ACTIVITY => Starting at the first line of the records below, transcribe each line exactly, ending with the line that contains "You are a computer-use agent. The".

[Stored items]
........

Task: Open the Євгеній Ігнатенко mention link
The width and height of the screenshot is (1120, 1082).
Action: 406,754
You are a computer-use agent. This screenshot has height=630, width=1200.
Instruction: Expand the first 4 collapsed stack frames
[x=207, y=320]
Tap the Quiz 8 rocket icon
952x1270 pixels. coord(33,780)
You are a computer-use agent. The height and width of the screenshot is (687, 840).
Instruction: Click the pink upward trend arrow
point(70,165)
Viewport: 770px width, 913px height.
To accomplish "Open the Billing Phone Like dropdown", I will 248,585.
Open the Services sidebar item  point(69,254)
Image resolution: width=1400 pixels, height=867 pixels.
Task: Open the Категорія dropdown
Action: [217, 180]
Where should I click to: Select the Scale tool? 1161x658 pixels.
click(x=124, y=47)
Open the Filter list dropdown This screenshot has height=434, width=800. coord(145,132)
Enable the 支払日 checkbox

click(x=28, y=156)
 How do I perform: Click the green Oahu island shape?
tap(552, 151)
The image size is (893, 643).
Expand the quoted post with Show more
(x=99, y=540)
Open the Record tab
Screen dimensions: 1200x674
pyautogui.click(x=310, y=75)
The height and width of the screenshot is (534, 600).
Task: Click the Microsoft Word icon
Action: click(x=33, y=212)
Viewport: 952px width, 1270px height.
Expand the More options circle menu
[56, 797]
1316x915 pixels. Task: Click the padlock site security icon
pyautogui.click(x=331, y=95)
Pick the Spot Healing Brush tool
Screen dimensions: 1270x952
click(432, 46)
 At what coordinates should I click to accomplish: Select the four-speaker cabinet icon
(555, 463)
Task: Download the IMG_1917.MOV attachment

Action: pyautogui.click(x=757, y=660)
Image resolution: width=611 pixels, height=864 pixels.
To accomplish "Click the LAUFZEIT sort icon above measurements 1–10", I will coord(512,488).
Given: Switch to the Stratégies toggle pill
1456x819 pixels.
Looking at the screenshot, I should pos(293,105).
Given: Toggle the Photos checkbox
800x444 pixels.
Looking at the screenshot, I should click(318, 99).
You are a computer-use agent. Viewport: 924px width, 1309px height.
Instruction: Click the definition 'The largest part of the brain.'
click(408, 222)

........

SOLUTION BELOW =>
Task: Open the Євгеній Ігнатенко mention link
The width and height of the screenshot is (1120, 1082).
Action: 406,754
You are a computer-use agent. This screenshot has height=630, width=1200.
Instruction: Expand the first 4 collapsed stack frames
[x=207, y=320]
Tap the Quiz 8 rocket icon
952x1270 pixels. coord(33,780)
You are a computer-use agent. The height and width of the screenshot is (687, 840).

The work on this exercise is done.